She plays with words as one plays with fire . . .
Pyrotechnical writing feigns abandoning everything to what goes up in smoke, leaving there only cinder that does not remain.
“Language poisons for us the most secret of our secrets, one can no longer even burn at home, in peace, trace the circle of a hearth, one must even sacrifice one’s own sacrifice to it.”
Mallarmé: “The whole soul summed up however slightly . . . The overly precise meaning erases Your vague literature.”

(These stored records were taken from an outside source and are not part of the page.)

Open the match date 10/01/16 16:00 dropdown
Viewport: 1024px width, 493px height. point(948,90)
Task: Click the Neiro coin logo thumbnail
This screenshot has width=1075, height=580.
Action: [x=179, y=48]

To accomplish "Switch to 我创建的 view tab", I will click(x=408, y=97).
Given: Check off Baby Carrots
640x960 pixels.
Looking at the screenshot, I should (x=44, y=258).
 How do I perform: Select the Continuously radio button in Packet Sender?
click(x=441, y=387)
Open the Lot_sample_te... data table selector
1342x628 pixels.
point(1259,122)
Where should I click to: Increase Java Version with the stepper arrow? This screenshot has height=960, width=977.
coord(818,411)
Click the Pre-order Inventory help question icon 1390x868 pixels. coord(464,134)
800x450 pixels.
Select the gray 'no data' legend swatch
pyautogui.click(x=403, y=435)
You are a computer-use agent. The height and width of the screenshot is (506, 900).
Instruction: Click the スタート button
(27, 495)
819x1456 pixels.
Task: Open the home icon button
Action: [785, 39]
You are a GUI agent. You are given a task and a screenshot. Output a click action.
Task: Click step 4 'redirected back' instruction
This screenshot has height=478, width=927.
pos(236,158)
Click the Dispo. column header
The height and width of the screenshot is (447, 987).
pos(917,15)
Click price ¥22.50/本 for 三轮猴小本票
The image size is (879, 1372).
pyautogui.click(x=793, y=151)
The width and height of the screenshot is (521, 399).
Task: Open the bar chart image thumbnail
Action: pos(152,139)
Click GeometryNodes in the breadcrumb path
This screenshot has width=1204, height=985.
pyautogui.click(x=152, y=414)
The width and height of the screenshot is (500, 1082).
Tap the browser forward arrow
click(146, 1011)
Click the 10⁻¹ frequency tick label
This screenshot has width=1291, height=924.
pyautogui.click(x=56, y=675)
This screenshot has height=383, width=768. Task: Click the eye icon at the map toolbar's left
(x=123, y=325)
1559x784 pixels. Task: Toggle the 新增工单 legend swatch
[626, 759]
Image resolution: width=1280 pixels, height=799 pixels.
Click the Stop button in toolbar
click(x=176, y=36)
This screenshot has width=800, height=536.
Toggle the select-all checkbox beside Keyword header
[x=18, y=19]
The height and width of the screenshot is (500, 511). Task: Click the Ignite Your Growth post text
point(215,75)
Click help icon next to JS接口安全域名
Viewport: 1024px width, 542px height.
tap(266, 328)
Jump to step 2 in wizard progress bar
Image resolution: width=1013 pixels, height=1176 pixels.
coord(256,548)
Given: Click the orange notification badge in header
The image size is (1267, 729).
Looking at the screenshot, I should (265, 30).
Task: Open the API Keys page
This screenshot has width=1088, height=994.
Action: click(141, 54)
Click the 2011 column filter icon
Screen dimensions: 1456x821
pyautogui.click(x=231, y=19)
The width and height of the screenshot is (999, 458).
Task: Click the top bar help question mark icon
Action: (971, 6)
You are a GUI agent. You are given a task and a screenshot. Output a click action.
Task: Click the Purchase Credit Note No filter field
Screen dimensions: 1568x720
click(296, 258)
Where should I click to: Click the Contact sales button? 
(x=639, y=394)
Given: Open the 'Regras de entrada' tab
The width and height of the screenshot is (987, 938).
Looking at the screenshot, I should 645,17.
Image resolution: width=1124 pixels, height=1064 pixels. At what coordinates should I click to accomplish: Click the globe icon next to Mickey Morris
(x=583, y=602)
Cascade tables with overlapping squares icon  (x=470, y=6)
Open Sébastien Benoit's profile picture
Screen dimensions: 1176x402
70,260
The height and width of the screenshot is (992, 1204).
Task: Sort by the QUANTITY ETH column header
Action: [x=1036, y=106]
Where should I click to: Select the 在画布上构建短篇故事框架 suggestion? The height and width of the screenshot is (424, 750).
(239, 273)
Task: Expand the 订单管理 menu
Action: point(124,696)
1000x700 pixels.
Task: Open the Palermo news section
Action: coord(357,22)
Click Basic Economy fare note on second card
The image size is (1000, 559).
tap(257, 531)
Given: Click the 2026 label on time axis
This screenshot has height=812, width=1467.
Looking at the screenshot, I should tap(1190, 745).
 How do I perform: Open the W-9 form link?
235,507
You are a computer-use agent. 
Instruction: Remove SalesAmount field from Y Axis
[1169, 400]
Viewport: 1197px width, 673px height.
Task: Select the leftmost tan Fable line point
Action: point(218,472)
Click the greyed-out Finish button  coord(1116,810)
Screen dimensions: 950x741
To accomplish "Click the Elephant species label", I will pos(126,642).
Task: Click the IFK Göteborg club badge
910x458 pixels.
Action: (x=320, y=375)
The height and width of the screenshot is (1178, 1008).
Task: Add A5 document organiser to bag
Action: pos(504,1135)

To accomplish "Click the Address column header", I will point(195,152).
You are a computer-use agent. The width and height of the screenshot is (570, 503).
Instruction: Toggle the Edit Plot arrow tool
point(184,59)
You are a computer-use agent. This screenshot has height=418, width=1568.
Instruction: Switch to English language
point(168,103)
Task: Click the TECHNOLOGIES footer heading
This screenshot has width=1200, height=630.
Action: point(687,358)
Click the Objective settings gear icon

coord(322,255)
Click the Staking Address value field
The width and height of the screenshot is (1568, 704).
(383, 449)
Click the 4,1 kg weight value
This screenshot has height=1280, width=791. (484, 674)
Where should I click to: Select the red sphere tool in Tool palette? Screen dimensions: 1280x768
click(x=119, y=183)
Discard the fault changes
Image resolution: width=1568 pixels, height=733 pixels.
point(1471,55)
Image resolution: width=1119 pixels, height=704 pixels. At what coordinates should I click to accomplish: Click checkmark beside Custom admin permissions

It is obviously a figure, although no face lets itself be seen. The name “cinder” figures, and because there is no cinder here, not here (nothing to touch, no color, no body, only words), but above all because these words, which through the name are supposed to name not the word but the thing, they are what names one thing in the place of another, metonymy when the cinder is separated, one thing while figuring another from which nothing figurable remains.
A word, unfit even to name the cinder in the place of the memory of something else, and no longer referring back to it, how can a word ever present itself? The word, like the cinder, similar to her, comparable to the point of hallucination. Cinder, the word, is never found here, but there.
I understand that the cinder is nothing that can be in the world, nothing that remains as an entity. It is the being, rather, that there is – this is a name of the being that there is there but which, giving itself, is nothing, remains beyond everything that is, remains unpronounceable in order to make saying possible although it is nothing.